Governor Mills also visited the Biddeford Regional Center of Technology, one of Maine’s 27 career and technical education centers. Governor Mills is a strong supporter of Maine’s CTEs and is investing $20 million for CTE program, equipment and facility upgrades as part of the Maine Jobs & Recovery Plan, her plan approved by the Legislature to invest more than $1 billion in discretionary Federal relief funds allocated to Maine under the American Rescue Plan Act.
As Attorney General, Governor Mills used funds she obtained through a settlement with Bath Fitter to create plumbing programs at several CTEs in Maine, including at Biddeford Regional Center of Technology.
“Jobs in the trades bring with them good skills and good pay, as well as stable, life-long careers, which is why investments in CTEs like the Biddeford Regional Center of Technology are critical to our economic recovery and long-term growth,” said Governor Mills. “Through the Maine Jobs and Recovery Plan, we will use American Rescue Plan funds to support our CTEs and help them train students so they can be on track for rewarding careers with Maine small businesses that are just waiting to hire them.”

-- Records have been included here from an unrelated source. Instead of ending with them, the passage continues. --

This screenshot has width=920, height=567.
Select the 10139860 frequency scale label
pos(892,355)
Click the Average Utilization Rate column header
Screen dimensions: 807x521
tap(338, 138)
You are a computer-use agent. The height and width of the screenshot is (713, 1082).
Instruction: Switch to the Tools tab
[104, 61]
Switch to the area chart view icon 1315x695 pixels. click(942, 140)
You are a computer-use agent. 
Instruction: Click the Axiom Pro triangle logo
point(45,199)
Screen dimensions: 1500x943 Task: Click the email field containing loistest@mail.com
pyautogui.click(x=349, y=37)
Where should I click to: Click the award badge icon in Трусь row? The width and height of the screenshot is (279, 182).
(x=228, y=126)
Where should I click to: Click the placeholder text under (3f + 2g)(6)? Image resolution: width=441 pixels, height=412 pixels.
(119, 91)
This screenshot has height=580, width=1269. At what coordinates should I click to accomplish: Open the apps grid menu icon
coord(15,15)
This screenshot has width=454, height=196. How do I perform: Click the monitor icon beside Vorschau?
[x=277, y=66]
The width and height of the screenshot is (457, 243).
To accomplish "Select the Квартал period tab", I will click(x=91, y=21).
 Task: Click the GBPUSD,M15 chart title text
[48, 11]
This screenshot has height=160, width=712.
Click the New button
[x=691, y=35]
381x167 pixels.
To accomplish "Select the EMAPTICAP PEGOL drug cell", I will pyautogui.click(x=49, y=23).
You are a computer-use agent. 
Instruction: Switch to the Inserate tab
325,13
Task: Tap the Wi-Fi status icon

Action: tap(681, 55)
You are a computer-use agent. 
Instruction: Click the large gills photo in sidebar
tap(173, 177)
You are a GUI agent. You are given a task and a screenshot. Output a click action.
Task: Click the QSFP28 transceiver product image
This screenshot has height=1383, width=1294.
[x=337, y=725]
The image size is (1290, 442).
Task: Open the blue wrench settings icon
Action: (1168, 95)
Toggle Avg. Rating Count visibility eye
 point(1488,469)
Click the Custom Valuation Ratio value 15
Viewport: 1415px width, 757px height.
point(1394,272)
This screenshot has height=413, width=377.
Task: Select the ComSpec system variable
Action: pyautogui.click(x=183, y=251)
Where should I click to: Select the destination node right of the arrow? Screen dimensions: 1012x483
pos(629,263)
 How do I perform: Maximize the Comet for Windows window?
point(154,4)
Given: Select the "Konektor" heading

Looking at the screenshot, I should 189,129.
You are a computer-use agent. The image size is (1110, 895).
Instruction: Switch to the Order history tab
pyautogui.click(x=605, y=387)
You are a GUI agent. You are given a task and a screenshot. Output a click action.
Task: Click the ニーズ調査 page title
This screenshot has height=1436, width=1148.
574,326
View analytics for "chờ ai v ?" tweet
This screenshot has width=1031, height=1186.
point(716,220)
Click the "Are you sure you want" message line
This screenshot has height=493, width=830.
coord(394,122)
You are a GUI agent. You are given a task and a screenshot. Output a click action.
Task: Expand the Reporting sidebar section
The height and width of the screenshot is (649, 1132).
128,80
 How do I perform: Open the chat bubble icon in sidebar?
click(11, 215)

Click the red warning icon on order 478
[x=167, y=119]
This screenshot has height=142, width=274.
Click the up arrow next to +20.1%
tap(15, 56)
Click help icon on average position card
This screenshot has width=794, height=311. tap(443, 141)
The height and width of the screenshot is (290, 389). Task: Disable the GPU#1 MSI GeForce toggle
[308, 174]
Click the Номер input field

“We are very honored to host Governor Mills and Commissioner Makin in our building and programs as part of an ongoing focus on workforce development and retention in Maine, and we are grateful for the ongoing financial support that Governor Mills has given to all our 27 CTE schools in our State,” said Biddeford Regional Center for Technology Director Paulette Bonneau. “Career and technical education, formerly called ‘voc education,’ is not what we know it to have been. CTE is STEM. CTE is preparing students not only with technical skills of the future but also an integral part of our training is focused on developing functional employability skills often referred to as the ‘soft skills.’ Although Governor Mills toured a 52 year old building today, what she saw inside was 21st Century skill building programs. Every program we offer supports economic development and a viable career for our youth. Automation and technology has significantly changed and will continue to impact how we teach and what we teach. We will need to be agile, and to work closely with our industry and business partners to provide our youth with career pathways that will not only support their livelihood but also our great State of Maine.”
“The programs offered by Biddeford Regional Center for Technology provide 21st century learning experiences that will ensure the thriving future of Maine’s students and our economy,” said Commissioner of Education Pender Makin. “The investments in our CTE centers and staff are investments in our future. The students of these programs are utilizing technology, problem solving, and innovation that will transfer into any future career, and they are receiving specialized training toward immediate, high-quality employment opportunities.”
Under the leadership of Governor Mills’, the State has strengthened its relationship with municipalities like Biddeford, restoring Municipal Revenue Sharing to five percent and finally achieving 55 percent of the cost of K-12 public education.